Monday, September 30, 2013

Should I surrender or should I fight on?


Should I surrender or should I fight on?


by Stephen Martin, MFT.


In May 1988 my father died of prostate cancer. His last words before his consciousness left his body were, “I’m distressed. Do I surrender, or do I fight on?” What a wonderful to express the greatest dilemma we all face. We face death every day but when death is at the door, it becomes paramount to examine. 

When do we surrender, and when do we fight on?


The Eastern philosophy tends to guide humans into acceptance, not into struggle. Surrender does release stress, and stress is essential for change. Change is traumatic. In times of change we cannot surrender, we have to fight on.


Of course there are two ways of fighting. Violence has been mankind’s default position for mastery over others and self-defense. However, nonviolence became popular with Gandhi and he worked magic forcing the British to leave India in the 20th century.


After Gandhi, Nelson Mandela and Martin Luther King succeeded with nonviolence. Of course, such leaders were excessively persecuted, jailed and spied upon. Martin Luther King was placed in jail over 100 times just for asking for equality whinin this country, which promised liberty and justice for all. But in the original U.S. Constitution, those promises didn’t apply to women, slaves, homosexuals or non-land-owning white males.
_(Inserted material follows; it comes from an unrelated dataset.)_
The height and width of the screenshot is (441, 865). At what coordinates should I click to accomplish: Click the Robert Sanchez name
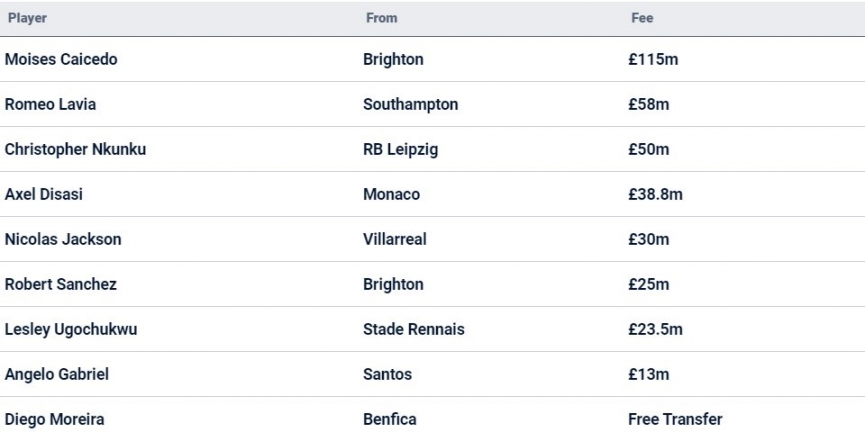click(x=61, y=285)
For my father, whether or not to continue to live on was his dilemma. Fighting on was difficult, as he was at the end stages of prostate cancer. He was a dead man walking. So at the end he mused aloud about whether to slip quietly into that long deep sleep of separation from his body and consciousness, or stay in the human form and fight on.


I believe Alcoholics Anonymous has the most accurate answer to this question. It’s called the Serenity Prayer, and the original version is often attributed to Reinhold Niebuhr.


"God grant me the serenity
to accept the things I cannot change; 
courage to change the things I can;
and wisdom to know the difference.

Living one day at a time; 
enjoying one moment at a time; 
accepting hardships as the pathway to peace; 
taking, as He did, this sinful world
as it is, not as I would have it; 
trusting that He will make all things right
if I surrender to His Will;
That I may be reasonably happy in this life 
and supremely happy with Him
forever in the next.
Amen."


What a beautiful description of dilemmas such as my father’s. The conflict is within us all — when to fight for change, and when to surrender to what is.